I kept expecting Mrs. Baxter, Orloff’s landlady, to play a significant role in proceedings; that doesn’t happen, and her character serves no real purpose. On the other hand, I was quite impressed by the police procedural aspects, in particular a scene where the Inspector has to wrangle witnesses of wildly varied social stature into putting together a composite portrait, only to find there are two, clearly different descriptions. Fortunately, the sharpest tool in the box is also present, in the shape of a blind man, whose heightened senses provide a couple of key elements that narrow down the inquiry, and also gives Selby a crucial clue after Cynthia is abducted. However, the ending falls kinda flat: rather than any kind of fitting retribution for or by society, on behalf of the numerous victims, Orloff simply gives himself up, though in response to Selby’s assertion, “You are Jack the Ripper,” the doctor counters coolly, “You will have to prove that first.”

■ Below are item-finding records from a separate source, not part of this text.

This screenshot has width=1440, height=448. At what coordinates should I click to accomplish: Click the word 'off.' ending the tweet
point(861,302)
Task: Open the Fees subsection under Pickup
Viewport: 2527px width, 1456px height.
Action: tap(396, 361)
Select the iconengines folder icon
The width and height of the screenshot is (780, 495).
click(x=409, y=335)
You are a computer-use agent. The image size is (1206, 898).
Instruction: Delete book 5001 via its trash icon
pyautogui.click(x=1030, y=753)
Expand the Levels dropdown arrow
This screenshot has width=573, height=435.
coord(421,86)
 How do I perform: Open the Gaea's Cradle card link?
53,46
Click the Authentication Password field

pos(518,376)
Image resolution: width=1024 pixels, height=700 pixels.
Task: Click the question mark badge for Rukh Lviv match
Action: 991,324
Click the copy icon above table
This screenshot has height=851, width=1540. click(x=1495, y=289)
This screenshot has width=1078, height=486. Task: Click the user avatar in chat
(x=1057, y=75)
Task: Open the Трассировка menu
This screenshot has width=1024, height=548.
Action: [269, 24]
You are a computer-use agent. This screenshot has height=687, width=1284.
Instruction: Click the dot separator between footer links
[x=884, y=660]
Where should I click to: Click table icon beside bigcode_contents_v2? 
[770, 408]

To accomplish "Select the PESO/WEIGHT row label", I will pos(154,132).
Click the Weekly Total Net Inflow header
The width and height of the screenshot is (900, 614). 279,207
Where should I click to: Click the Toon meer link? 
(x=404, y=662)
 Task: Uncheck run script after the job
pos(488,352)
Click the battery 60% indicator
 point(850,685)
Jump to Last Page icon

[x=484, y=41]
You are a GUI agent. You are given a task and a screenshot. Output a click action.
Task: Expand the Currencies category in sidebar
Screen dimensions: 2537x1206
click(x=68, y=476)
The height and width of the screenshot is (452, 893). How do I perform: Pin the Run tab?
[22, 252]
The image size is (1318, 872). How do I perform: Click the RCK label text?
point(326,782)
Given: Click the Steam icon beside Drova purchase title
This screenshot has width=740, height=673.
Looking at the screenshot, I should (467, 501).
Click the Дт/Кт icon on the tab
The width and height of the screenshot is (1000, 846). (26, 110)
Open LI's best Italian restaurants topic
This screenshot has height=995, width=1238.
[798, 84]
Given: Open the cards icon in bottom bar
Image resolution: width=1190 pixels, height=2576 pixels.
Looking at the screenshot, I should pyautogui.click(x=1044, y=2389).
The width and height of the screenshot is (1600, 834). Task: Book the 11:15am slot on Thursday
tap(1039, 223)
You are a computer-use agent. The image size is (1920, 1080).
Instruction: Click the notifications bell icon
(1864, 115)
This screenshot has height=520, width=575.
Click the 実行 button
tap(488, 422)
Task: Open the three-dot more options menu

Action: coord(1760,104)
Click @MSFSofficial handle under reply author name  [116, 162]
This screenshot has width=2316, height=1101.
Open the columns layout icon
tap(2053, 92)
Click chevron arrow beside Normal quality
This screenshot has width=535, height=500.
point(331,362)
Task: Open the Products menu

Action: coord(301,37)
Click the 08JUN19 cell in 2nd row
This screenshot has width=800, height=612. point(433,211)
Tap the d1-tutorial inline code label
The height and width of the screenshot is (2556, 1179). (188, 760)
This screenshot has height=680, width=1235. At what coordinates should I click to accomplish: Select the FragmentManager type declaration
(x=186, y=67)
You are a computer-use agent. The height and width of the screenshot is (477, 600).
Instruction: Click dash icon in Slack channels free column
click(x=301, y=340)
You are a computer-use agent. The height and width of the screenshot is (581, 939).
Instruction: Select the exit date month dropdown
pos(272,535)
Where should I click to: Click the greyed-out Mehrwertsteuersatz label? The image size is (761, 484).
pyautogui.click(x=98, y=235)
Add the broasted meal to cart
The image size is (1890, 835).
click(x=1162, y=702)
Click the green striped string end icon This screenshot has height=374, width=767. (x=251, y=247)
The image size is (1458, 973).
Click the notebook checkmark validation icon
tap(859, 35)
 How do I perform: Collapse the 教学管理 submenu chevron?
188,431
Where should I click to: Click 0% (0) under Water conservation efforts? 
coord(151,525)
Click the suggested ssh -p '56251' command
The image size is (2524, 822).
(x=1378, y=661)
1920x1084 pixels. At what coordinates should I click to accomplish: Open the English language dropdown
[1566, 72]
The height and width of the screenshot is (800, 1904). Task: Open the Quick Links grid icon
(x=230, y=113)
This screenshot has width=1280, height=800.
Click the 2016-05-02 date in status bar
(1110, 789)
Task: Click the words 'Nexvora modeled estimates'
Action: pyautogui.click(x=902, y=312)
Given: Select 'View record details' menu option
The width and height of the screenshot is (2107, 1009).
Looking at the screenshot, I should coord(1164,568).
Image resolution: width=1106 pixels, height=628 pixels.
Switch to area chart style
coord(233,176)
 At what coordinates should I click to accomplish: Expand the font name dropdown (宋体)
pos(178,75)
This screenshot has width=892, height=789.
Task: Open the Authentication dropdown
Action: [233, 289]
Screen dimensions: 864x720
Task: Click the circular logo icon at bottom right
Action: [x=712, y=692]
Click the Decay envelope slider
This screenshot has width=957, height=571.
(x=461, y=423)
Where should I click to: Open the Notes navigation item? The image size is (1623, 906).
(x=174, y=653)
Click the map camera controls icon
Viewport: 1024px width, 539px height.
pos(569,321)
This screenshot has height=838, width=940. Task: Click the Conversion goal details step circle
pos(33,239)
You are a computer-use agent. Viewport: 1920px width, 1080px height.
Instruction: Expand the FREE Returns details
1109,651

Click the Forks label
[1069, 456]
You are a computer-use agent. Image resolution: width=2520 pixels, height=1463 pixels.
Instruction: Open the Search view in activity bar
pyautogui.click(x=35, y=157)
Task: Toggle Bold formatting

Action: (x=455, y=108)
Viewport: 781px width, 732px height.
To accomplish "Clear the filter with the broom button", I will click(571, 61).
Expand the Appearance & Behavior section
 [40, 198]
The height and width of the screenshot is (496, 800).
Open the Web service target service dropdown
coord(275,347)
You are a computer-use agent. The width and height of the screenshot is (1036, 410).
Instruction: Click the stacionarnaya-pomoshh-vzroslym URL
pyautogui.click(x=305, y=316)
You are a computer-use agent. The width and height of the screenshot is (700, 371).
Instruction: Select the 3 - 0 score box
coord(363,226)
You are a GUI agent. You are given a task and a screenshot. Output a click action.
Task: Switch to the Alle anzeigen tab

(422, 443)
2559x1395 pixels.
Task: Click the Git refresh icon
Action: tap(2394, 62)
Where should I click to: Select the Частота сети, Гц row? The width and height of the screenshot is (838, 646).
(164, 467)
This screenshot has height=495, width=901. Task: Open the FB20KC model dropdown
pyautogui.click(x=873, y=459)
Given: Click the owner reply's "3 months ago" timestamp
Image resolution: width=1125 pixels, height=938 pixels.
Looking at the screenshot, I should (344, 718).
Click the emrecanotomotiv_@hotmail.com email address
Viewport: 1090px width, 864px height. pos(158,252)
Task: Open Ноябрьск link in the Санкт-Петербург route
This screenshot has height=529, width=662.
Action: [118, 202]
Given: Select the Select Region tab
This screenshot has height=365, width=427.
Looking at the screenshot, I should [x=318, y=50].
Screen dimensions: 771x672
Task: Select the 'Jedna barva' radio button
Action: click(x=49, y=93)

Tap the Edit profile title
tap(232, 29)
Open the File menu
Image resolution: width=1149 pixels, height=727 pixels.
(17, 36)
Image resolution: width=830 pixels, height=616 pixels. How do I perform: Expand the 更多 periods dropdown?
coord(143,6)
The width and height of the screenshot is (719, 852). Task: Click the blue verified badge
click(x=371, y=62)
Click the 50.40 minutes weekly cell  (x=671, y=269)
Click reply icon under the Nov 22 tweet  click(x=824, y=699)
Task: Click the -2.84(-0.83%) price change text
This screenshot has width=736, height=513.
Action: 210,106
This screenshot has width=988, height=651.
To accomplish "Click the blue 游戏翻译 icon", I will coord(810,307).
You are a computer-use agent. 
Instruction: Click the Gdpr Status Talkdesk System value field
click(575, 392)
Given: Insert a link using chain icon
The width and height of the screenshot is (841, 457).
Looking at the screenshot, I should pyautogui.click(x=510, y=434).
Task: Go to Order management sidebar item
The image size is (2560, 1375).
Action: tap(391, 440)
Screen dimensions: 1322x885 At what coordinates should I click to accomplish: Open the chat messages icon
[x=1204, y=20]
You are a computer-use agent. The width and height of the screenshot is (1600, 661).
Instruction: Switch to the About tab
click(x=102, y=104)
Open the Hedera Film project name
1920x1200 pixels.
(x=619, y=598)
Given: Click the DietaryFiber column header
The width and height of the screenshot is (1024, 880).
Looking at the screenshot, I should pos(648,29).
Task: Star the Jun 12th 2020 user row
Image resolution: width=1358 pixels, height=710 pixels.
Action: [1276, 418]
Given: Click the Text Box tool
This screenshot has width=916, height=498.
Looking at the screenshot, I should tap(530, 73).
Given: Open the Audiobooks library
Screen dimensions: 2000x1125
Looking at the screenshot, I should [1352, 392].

There are occasional, albeit slight, nods to real Ripperology. For there is some evidence to suspect the real Ripper may, like Orloff, have had medical training, and the film does make a reference to him having “relatives at Buckingham Palace”, perhaps hinting at the connection to the British royal family which has been suggested by some. However, this is an entity appreciated for its own merits, whatever they might be, and not as any kind of historical reconstruction. In particular, it’s good to see a Kinski film which truly lives up to that label, with him front, center and given the opportunity to unleash, quite possibly, a few of his own inner demons involving sex and death. As so often, however, you are left to wonder what might have been, had the material been handled by a better director than Franco, though the results here are certainly among the upper tier of his filmography. Just don’t inflict the dubbed version on youself, for that would be far more horrible than any of the breast-removing and repeated stabbings carried out on Orloff’s victims!